こうした事情もあり、本作(枠移動後)の後番組はより女児向けに特化されたアニメコンプレックス枠『アニメ週刊DX!みいファぷー』となった。
もともとの原作者である永井豪は、今作に限り「原著作者」としてクレジットされており、今作の実質の原作者、キャラクターデザインは少女漫画家の飯坂友佳子である。さらには飯塚本人によるコミカライズも存在する。詳細は後述。
永井自身は上述した大きなお友達の反応を原因として「この作品に触れないでほしい」という主旨の発言をしたことある一方、それが落ち着いた頃に描かれた半自伝的漫画作品「激マン!」では「少女漫画ハニーを描きたかった」とも発言している。
『セーラームーン』シリーズの後継作と言うこともあり、土曜19:00-19:30に放送されていたが、約半年後に同じ土曜でも18:30-19:00(ABCは17:00-17:30)に枠移動している。なお枠移動後におけるABCでの放送では提供表示がノーBGMのブルーバックという結構な扱いになった。
「ライバル」として、「筋肉番付」(テレビ山口とテレビ高知を除くTBS系列)⇒「モグモグGOMBO」(福井放送を含め秋田放送と山梨放送を除く日本テレビ系列)があった。あまつさえ枠移動後はNHK(BS2/総合/教育)の「衛星アニメ劇場」と完全な競合関係となり枠視聴率を熾烈に奪い合う関係となっている。
ちなみに前枠(テレ朝系列・土曜19:00-19:30)での後番組は『クイズ!渡る世間は金ばかり!?』であり、以降同枠はバラエティ番組枠となってしまい、アニメ枠としては途絶した。
前述のように後枠(テレ朝系列・土曜18:30-19:00/ABC系列・17:00-17:30)の後番組は『みいファぷー』であったが枠移動から落とした視聴率は回復に至らず、さらにその後番組としてアクションヒロイン路線に再転換した『神風怪盗ジャンヌ』(1999年)に至るも視聴層からは迷走とみられてさらに視聴率を落とす結果となり、最終的に2000年に男児向けの『マシュランボー』に転換されるも裏番組に『HUNTER×HUNTER』をぶつけられ半年で打ち切りとなり、結果アニメ枠としても廃枠となった。

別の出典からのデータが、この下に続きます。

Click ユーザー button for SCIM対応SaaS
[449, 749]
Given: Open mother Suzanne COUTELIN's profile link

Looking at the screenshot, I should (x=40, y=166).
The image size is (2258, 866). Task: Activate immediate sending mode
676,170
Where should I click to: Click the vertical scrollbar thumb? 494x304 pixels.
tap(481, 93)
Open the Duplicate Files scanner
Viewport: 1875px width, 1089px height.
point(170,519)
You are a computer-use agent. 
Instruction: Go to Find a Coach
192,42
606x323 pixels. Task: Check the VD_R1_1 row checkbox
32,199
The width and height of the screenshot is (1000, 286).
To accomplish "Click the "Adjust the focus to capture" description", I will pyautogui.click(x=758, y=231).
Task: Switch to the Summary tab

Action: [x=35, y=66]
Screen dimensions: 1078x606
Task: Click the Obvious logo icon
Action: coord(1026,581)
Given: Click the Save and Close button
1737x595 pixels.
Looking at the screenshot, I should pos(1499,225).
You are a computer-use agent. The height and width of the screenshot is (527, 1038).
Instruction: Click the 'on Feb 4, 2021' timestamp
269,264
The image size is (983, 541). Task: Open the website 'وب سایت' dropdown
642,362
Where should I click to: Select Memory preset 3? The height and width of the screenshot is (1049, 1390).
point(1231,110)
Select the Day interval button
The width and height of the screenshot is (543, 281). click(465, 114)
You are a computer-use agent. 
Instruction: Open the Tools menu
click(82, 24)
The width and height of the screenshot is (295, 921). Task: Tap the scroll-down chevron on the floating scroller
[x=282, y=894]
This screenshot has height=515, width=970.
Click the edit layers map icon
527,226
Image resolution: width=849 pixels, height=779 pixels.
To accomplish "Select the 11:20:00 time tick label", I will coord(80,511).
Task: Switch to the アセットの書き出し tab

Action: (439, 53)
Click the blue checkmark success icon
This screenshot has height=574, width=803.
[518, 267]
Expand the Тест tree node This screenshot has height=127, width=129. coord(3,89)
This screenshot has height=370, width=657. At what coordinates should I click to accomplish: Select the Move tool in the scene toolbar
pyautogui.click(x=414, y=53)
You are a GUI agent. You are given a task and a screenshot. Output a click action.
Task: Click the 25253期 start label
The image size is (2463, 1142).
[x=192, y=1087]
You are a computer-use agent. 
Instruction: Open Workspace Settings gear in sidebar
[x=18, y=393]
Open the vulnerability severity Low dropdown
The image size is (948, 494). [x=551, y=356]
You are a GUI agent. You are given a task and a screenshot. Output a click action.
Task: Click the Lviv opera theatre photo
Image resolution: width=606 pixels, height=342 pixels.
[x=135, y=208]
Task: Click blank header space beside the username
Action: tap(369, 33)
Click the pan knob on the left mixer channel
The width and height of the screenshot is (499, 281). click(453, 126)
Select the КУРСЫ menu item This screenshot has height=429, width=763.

これらの事情から「テレ朝土曜枠アニメ凋落の端緒となった番組 」と呼ばれる事がある。(ある意味で誤解やこじつけもあり、それを言うなら前番組から兆候は見えていたが)
なお、『セーラームーン』シリーズの後継作であったせいか、セーラームーンとハニーが共演するという構想があったのだが、実現しなかった。版権の違い(片や小学館、此方講談社)が主な理由のようだが、やはり「セーラームーン」サイド(特に版元)の感情を考えれば、二次創作でもない限り実現不可能な構想ではある。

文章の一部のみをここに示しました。